I returned to the truck, expecting to see her there, patiently waiting, having chased some varmint. No luck. I honked, called, and then retraced exactly our route of around a mile, still seeing and hearing nothing. Anxiously, I returned to the truck and drove around our neighborhood, hoping she had found her way back. Nothing. I returned three times that day, retracing our path in widening circles. There weren’t the faintest signs of dog tracks in any direction. Neither were there the next day, or the next.
My wife arrived early, devastated. We had tried everything conceivable to locate her: shelters, flyers, newspaper ads, online pleas, walking over and over again where she vanished. After months, our hope gone,we looked for and found another dog. One we’ve come to love dearly.

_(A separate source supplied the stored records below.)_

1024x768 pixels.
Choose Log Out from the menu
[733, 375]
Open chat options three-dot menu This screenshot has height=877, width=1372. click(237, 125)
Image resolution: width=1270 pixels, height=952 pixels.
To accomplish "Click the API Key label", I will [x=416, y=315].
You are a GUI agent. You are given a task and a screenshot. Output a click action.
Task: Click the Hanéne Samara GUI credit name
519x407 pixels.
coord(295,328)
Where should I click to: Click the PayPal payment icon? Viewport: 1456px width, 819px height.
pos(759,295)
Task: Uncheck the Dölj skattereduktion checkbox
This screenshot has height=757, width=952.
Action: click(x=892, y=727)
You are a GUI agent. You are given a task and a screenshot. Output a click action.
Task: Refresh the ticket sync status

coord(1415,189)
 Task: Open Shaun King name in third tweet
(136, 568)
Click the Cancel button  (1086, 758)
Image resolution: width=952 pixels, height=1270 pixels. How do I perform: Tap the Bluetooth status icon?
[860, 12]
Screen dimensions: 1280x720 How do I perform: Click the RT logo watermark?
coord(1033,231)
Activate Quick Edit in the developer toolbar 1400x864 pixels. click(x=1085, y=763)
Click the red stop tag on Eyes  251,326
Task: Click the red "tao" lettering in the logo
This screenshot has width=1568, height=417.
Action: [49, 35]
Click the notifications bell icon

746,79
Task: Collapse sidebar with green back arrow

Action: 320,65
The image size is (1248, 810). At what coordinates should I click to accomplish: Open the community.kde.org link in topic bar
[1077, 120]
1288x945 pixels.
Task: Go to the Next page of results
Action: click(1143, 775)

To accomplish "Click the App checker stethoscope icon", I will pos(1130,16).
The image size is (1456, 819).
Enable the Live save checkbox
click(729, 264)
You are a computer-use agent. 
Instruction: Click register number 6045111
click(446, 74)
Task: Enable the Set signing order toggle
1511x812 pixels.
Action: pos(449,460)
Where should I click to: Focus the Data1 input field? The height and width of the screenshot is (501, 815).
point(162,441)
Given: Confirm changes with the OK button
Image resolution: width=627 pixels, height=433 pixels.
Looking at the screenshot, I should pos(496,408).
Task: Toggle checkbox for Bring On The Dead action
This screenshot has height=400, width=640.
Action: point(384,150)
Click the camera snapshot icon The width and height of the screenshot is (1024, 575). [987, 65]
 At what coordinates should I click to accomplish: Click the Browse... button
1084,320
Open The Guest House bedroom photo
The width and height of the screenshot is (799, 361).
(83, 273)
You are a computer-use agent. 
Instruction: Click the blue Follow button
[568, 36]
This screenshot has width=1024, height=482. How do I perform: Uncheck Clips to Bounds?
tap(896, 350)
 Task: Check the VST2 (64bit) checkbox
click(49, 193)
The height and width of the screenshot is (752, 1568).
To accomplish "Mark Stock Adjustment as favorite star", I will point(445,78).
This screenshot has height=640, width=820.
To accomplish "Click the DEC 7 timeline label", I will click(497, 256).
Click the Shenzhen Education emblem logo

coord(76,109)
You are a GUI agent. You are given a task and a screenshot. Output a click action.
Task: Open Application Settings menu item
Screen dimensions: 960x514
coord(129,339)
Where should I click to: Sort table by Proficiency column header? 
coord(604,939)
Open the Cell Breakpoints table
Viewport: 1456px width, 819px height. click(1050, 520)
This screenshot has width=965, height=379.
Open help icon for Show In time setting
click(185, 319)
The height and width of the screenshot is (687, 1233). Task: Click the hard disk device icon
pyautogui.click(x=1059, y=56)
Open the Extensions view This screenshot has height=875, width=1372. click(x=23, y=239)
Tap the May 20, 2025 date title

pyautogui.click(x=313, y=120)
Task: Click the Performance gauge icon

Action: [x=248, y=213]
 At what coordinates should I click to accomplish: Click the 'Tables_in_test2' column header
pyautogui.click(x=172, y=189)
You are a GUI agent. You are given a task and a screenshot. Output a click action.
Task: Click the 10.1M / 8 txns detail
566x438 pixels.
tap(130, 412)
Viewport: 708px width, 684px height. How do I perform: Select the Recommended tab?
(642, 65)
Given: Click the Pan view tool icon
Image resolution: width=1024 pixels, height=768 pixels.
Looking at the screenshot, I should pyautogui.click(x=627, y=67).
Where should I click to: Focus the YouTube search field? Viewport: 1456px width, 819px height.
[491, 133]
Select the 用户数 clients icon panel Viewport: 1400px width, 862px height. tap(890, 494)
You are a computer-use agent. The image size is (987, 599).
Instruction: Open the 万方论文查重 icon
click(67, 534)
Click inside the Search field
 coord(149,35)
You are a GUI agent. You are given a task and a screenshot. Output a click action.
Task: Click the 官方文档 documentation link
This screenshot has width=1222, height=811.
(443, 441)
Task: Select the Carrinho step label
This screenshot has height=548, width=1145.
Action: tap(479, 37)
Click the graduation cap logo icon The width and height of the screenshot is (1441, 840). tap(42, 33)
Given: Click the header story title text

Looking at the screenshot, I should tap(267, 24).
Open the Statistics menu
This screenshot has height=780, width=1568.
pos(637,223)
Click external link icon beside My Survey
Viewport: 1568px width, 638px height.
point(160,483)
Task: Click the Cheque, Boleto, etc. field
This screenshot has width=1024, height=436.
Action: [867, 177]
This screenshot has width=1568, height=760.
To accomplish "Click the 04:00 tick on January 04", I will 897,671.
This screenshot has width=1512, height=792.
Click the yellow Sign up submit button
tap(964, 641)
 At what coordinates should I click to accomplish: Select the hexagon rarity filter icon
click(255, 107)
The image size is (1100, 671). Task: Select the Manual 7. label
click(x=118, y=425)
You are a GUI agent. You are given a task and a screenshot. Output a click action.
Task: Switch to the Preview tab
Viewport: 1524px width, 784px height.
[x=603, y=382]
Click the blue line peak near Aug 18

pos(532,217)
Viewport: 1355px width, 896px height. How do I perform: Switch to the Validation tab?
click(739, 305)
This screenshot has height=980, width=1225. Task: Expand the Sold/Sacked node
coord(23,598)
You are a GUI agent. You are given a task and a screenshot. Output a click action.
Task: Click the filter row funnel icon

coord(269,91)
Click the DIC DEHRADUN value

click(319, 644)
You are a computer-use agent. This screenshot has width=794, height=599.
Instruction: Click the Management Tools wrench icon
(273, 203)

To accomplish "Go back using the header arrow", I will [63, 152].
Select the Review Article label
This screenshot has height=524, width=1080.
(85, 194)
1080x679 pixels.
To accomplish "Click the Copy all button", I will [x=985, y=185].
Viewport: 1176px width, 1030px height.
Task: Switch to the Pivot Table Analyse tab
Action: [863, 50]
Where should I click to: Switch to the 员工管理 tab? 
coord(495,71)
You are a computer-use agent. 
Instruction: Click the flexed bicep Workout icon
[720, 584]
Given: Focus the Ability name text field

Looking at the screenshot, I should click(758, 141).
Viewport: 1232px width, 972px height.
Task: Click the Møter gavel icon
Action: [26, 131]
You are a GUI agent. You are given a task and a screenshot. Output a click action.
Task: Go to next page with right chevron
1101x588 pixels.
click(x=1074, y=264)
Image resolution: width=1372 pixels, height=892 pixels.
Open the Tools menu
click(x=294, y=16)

I remain completely wrought by the mystery, the not knowing, the why, or the how. I was the one there and I’ve never stopped wondering about the soundless, unexpected way she vanished, as if she’d slipped into another dimension, her ‘shadow’ absent indefinitely. At first I was angry, like she’d given up on us. In most dogs and humans, attachment to a family axis is of paramount importance. But it’s also true that we lust after the new, the unknown. Why else would my wife and I move, albeit only part time, to a new, fascinating place away from children and family? The paradox is that I believe those to whom we are closest have the same urge. The trick is to find a way to accept this in ourselves and in those to whom we are most strongly connected. Maybe a god in Sombra’s nature spoke, “You’ll always be directed by their choices, your life determined! But here you see and do new things. You know how to forage for yourself – this is your chance for a new life, different than what you have!”
I believe she followed her wanderlusting dog-god. And this suggests something to me: that valuing the part of our nature that wants to follow a lusting curiosity, often loosening attachments to others, may have something to do with growth of the human spirit, and is the same curiosity that keeps us from dying before death.
Dog-godspeed, Sombra, our shadow for a time!